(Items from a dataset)
■ ■ ■ ■ ■ ■ ■

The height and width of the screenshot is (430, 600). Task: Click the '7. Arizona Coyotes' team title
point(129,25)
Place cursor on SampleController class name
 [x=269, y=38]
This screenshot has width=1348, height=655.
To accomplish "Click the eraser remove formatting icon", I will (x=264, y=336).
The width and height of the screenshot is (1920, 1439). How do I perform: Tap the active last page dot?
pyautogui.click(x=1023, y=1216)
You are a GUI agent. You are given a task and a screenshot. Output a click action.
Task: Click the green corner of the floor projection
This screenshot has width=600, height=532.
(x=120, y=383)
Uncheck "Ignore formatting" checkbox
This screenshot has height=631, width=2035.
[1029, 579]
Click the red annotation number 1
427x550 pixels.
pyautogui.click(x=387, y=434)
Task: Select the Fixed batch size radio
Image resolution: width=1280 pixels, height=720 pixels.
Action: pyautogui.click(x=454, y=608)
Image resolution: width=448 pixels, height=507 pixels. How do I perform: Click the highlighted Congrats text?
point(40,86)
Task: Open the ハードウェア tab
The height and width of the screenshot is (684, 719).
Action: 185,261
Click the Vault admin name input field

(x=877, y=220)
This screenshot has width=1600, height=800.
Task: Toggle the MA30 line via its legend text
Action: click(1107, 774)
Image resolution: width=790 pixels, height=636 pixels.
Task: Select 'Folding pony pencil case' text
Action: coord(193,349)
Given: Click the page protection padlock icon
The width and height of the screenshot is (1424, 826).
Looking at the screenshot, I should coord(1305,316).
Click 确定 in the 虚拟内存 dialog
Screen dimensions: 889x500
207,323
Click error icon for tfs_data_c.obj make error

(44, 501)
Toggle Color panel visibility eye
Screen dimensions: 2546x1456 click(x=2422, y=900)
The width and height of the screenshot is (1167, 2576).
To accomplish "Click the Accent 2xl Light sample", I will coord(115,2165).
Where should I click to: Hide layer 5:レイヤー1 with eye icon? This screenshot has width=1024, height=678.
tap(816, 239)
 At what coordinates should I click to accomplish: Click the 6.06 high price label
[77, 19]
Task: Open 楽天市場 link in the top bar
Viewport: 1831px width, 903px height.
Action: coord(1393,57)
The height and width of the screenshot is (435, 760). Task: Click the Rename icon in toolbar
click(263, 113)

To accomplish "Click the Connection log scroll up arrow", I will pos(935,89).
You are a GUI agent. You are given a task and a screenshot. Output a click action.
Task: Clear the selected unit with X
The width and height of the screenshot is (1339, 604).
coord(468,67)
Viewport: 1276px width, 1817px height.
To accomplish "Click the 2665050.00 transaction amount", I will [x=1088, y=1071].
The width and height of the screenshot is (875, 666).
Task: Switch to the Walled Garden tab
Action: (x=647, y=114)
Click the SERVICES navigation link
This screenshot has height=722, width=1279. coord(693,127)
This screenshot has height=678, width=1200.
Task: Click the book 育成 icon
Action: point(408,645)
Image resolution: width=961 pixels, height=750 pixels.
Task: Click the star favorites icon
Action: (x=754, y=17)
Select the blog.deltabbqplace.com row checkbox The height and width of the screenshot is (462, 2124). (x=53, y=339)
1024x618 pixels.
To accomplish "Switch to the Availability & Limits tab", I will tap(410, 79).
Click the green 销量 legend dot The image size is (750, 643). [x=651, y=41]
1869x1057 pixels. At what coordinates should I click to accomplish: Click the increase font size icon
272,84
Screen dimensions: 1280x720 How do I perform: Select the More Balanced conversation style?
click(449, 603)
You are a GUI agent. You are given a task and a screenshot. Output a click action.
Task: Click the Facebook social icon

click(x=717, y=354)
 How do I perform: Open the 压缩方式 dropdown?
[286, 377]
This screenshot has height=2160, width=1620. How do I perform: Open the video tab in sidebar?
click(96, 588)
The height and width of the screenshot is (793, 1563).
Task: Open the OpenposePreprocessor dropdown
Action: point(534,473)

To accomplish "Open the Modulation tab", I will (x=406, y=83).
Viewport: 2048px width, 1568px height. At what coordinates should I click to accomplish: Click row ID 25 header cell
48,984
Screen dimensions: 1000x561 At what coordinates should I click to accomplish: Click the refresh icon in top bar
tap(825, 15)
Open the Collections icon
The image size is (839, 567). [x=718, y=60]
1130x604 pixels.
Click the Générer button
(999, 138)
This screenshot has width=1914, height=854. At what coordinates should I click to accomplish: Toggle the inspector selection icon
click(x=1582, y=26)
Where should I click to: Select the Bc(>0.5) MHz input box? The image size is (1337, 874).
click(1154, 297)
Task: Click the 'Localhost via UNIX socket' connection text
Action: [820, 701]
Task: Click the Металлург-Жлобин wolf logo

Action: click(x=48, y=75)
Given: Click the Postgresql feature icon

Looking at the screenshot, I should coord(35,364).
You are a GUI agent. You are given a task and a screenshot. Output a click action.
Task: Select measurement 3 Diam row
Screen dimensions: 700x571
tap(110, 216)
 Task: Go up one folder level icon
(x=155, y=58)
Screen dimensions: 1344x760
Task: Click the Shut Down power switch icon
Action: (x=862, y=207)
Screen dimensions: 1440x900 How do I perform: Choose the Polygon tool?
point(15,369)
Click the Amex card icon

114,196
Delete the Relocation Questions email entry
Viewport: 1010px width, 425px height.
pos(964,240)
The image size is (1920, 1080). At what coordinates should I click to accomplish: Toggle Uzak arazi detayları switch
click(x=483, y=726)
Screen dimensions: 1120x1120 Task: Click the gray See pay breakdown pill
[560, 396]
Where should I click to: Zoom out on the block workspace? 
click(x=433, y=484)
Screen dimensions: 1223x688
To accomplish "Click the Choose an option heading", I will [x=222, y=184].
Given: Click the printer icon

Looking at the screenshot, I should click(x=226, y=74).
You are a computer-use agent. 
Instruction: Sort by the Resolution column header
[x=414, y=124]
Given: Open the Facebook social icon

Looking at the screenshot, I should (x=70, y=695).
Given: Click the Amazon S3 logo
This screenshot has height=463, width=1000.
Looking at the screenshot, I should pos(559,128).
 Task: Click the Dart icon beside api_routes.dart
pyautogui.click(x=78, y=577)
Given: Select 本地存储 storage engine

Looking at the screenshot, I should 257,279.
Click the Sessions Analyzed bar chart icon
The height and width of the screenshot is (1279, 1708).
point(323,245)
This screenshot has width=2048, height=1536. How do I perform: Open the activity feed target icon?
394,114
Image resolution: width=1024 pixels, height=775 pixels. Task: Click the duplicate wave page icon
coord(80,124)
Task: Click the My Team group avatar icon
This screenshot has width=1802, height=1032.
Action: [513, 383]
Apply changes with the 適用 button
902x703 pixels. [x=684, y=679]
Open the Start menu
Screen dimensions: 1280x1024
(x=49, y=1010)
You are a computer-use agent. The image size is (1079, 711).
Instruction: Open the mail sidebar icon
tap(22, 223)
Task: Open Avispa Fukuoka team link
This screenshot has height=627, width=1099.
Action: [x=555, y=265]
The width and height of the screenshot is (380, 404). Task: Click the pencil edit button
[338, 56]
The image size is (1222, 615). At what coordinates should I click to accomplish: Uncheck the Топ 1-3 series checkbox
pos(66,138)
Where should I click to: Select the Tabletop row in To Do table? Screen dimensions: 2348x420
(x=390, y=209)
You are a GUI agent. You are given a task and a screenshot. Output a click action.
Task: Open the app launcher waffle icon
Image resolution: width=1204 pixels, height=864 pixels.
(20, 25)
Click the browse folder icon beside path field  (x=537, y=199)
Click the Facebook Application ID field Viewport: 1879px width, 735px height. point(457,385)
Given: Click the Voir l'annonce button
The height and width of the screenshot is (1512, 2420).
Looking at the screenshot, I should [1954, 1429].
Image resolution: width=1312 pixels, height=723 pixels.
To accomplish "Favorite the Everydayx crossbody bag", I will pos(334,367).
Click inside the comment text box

■ ■ ■ ■ ■ ■ ■

• [Set exercise] Rewrite all of the lines above, putting "Which spot should I click to" in place of every "Where should I click to" and leaving everything else unchanged.

• [Task output]
The height and width of the screenshot is (430, 600). Task: Click the '7. Arizona Coyotes' team title
point(129,25)
Place cursor on SampleController class name
 [x=269, y=38]
This screenshot has width=1348, height=655.
To accomplish "Click the eraser remove formatting icon", I will (x=264, y=336).
The width and height of the screenshot is (1920, 1439). How do I perform: Tap the active last page dot?
pyautogui.click(x=1023, y=1216)
You are a GUI agent. You are given a task and a screenshot. Output a click action.
Task: Click the green corner of the floor projection
This screenshot has width=600, height=532.
(x=120, y=383)
Uncheck "Ignore formatting" checkbox
This screenshot has height=631, width=2035.
[1029, 579]
Click the red annotation number 1
427x550 pixels.
pyautogui.click(x=387, y=434)
Task: Select the Fixed batch size radio
Image resolution: width=1280 pixels, height=720 pixels.
Action: pyautogui.click(x=454, y=608)
Image resolution: width=448 pixels, height=507 pixels. How do I perform: Click the highlighted Congrats text?
point(40,86)
Task: Open the ハードウェア tab
The height and width of the screenshot is (684, 719).
Action: 185,261
Click the Vault admin name input field

(x=877, y=220)
This screenshot has width=1600, height=800.
Task: Toggle the MA30 line via its legend text
Action: click(1107, 774)
Image resolution: width=790 pixels, height=636 pixels.
Task: Select 'Folding pony pencil case' text
Action: coord(193,349)
Given: Click the page protection padlock icon
The width and height of the screenshot is (1424, 826).
Looking at the screenshot, I should coord(1305,316).
Click 确定 in the 虚拟内存 dialog
Screen dimensions: 889x500
207,323
Click error icon for tfs_data_c.obj make error

(44, 501)
Toggle Color panel visibility eye
Screen dimensions: 2546x1456 click(x=2422, y=900)
The width and height of the screenshot is (1167, 2576).
To accomplish "Click the Accent 2xl Light sample", I will coord(115,2165).
Which spot should I click to: Hide layer 5:レイヤー1 with eye icon? This screenshot has width=1024, height=678.
tap(816, 239)
 At what coordinates should I click to accomplish: Click the 6.06 high price label
[77, 19]
Task: Open 楽天市場 link in the top bar
Viewport: 1831px width, 903px height.
Action: coord(1393,57)
The height and width of the screenshot is (435, 760). Task: Click the Rename icon in toolbar
click(263, 113)

To accomplish "Click the Connection log scroll up arrow", I will pos(935,89).
You are a GUI agent. You are given a task and a screenshot. Output a click action.
Task: Clear the selected unit with X
The width and height of the screenshot is (1339, 604).
coord(468,67)
Viewport: 1276px width, 1817px height.
To accomplish "Click the 2665050.00 transaction amount", I will [x=1088, y=1071].
The width and height of the screenshot is (875, 666).
Task: Switch to the Walled Garden tab
Action: (x=647, y=114)
Click the SERVICES navigation link
This screenshot has height=722, width=1279. coord(693,127)
This screenshot has height=678, width=1200.
Task: Click the book 育成 icon
Action: point(408,645)
Image resolution: width=961 pixels, height=750 pixels.
Task: Click the star favorites icon
Action: (x=754, y=17)
Select the blog.deltabbqplace.com row checkbox The height and width of the screenshot is (462, 2124). (x=53, y=339)
1024x618 pixels.
To accomplish "Switch to the Availability & Limits tab", I will tap(410, 79).
Click the green 销量 legend dot The image size is (750, 643). [x=651, y=41]
1869x1057 pixels. At what coordinates should I click to accomplish: Click the increase font size icon
272,84
Screen dimensions: 1280x720 How do I perform: Select the More Balanced conversation style?
click(449, 603)
You are a GUI agent. You are given a task and a screenshot. Output a click action.
Task: Click the Facebook social icon

click(x=717, y=354)
 How do I perform: Open the 压缩方式 dropdown?
[286, 377]
This screenshot has height=2160, width=1620. How do I perform: Open the video tab in sidebar?
click(96, 588)
The height and width of the screenshot is (793, 1563).
Task: Open the OpenposePreprocessor dropdown
Action: point(534,473)

To accomplish "Open the Modulation tab", I will (x=406, y=83).
Viewport: 2048px width, 1568px height. At what coordinates should I click to accomplish: Click row ID 25 header cell
48,984
Screen dimensions: 1000x561 At what coordinates should I click to accomplish: Click the refresh icon in top bar
tap(825, 15)
Open the Collections icon
The image size is (839, 567). [x=718, y=60]
1130x604 pixels.
Click the Générer button
(999, 138)
This screenshot has width=1914, height=854. At what coordinates should I click to accomplish: Toggle the inspector selection icon
click(x=1582, y=26)
Which spot should I click to: Select the Bc(>0.5) MHz input box? The image size is (1337, 874).
click(1154, 297)
Task: Click the 'Localhost via UNIX socket' connection text
Action: [820, 701]
Task: Click the Металлург-Жлобин wolf logo

Action: click(x=48, y=75)
Given: Click the Postgresql feature icon

Looking at the screenshot, I should coord(35,364).
You are a GUI agent. You are given a task and a screenshot. Output a click action.
Task: Select measurement 3 Diam row
Screen dimensions: 700x571
tap(110, 216)
 Task: Go up one folder level icon
(x=155, y=58)
Screen dimensions: 1344x760
Task: Click the Shut Down power switch icon
Action: (x=862, y=207)
Screen dimensions: 1440x900 How do I perform: Choose the Polygon tool?
point(15,369)
Click the Amex card icon

114,196
Delete the Relocation Questions email entry
Viewport: 1010px width, 425px height.
pos(964,240)
The image size is (1920, 1080). At what coordinates should I click to accomplish: Toggle Uzak arazi detayları switch
click(x=483, y=726)
Screen dimensions: 1120x1120 Task: Click the gray See pay breakdown pill
[560, 396]
Which spot should I click to: Zoom out on the block workspace? 
click(x=433, y=484)
Screen dimensions: 1223x688
To accomplish "Click the Choose an option heading", I will [x=222, y=184].
Given: Click the printer icon

Looking at the screenshot, I should click(x=226, y=74).
You are a computer-use agent. 
Instruction: Sort by the Resolution column header
[x=414, y=124]
Given: Open the Facebook social icon

Looking at the screenshot, I should (x=70, y=695).
Given: Click the Amazon S3 logo
This screenshot has height=463, width=1000.
Looking at the screenshot, I should pos(559,128).
 Task: Click the Dart icon beside api_routes.dart
pyautogui.click(x=78, y=577)
Given: Select 本地存储 storage engine

Looking at the screenshot, I should 257,279.
Click the Sessions Analyzed bar chart icon
The height and width of the screenshot is (1279, 1708).
point(323,245)
This screenshot has width=2048, height=1536. How do I perform: Open the activity feed target icon?
394,114
Image resolution: width=1024 pixels, height=775 pixels. Task: Click the duplicate wave page icon
coord(80,124)
Task: Click the My Team group avatar icon
This screenshot has width=1802, height=1032.
Action: [513, 383]
Apply changes with the 適用 button
902x703 pixels. [x=684, y=679]
Open the Start menu
Screen dimensions: 1280x1024
(x=49, y=1010)
You are a computer-use agent. The image size is (1079, 711).
Instruction: Open the mail sidebar icon
tap(22, 223)
Task: Open Avispa Fukuoka team link
This screenshot has height=627, width=1099.
Action: [x=555, y=265]
The width and height of the screenshot is (380, 404). Task: Click the pencil edit button
[338, 56]
The image size is (1222, 615). At what coordinates should I click to accomplish: Uncheck the Топ 1-3 series checkbox
pos(66,138)
Which spot should I click to: Select the Tabletop row in To Do table? Screen dimensions: 2348x420
(x=390, y=209)
You are a GUI agent. You are given a task and a screenshot. Output a click action.
Task: Open the app launcher waffle icon
Image resolution: width=1204 pixels, height=864 pixels.
(20, 25)
Click the browse folder icon beside path field  (x=537, y=199)
Click the Facebook Application ID field Viewport: 1879px width, 735px height. point(457,385)
Given: Click the Voir l'annonce button
The height and width of the screenshot is (1512, 2420).
Looking at the screenshot, I should [1954, 1429].
Image resolution: width=1312 pixels, height=723 pixels.
To accomplish "Favorite the Everydayx crossbody bag", I will pos(334,367).
Click inside the comment text box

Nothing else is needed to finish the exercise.